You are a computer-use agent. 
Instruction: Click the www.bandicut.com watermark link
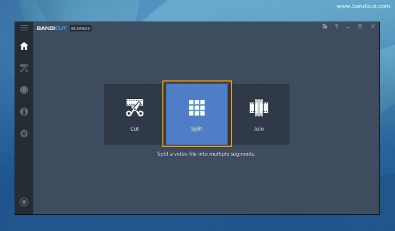(x=363, y=6)
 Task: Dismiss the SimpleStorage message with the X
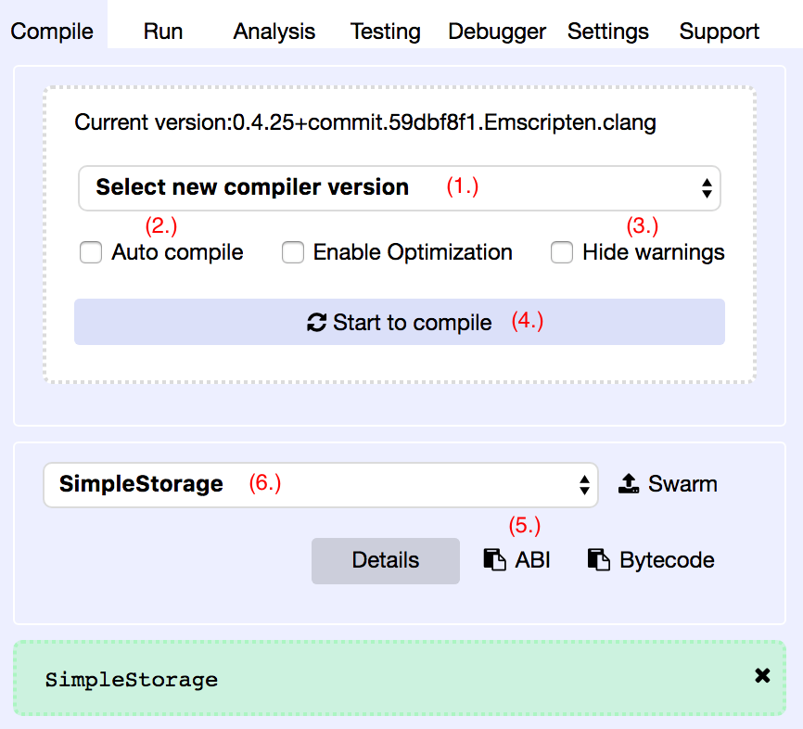click(762, 676)
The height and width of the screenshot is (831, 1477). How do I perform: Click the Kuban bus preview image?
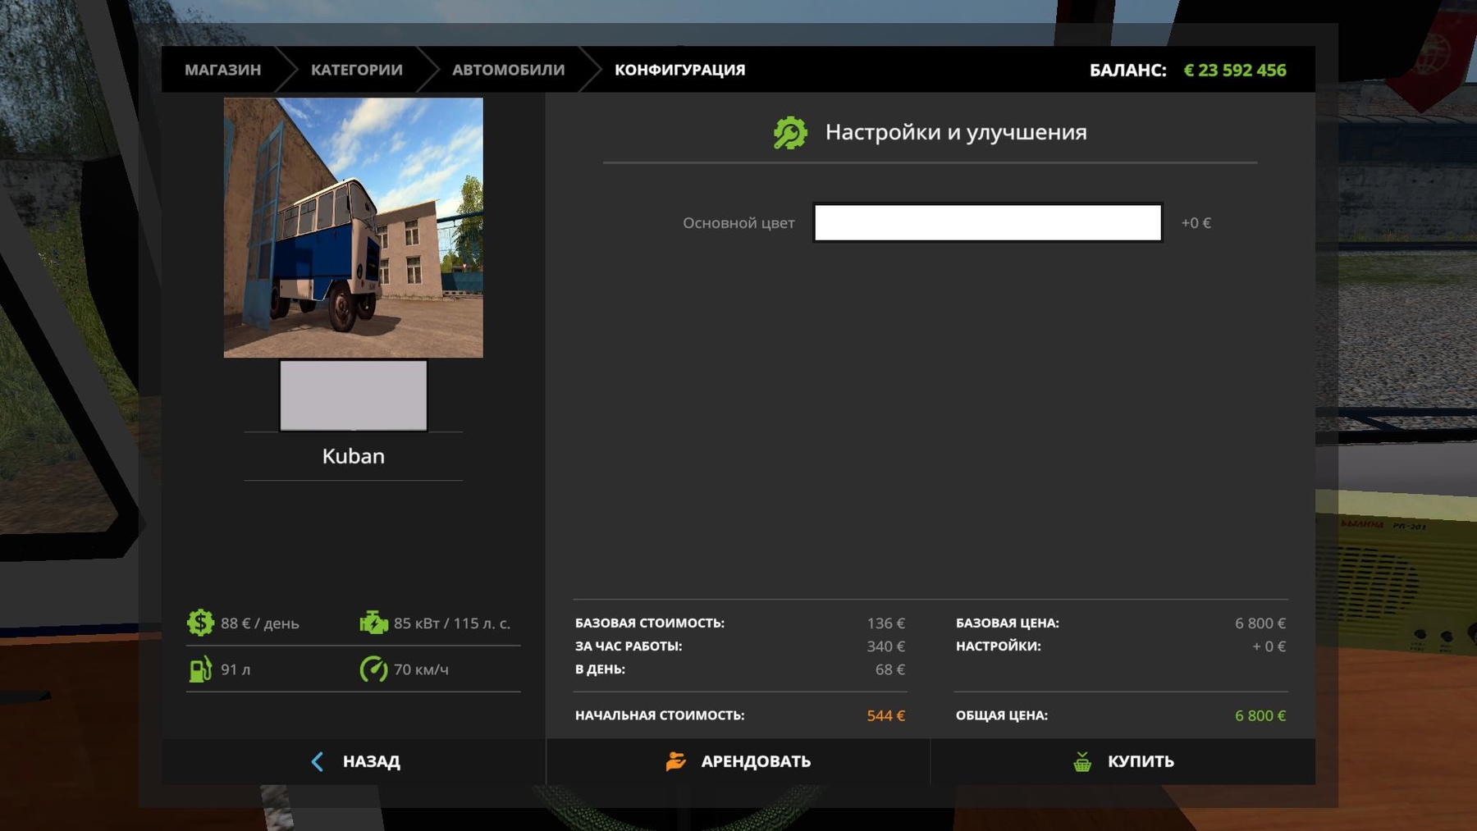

--------------------------------------------------

### WHAT IS NEEDED
Using the material above, retype each entry exactly and omit the pictures.

### RESULT
You are a computer-use agent. 
Instruction: Click the www.bandicut.com watermark link
(x=363, y=6)
 Task: Dismiss the SimpleStorage message with the X
click(762, 676)
The height and width of the screenshot is (831, 1477). How do I perform: Click the Kuban bus preview image?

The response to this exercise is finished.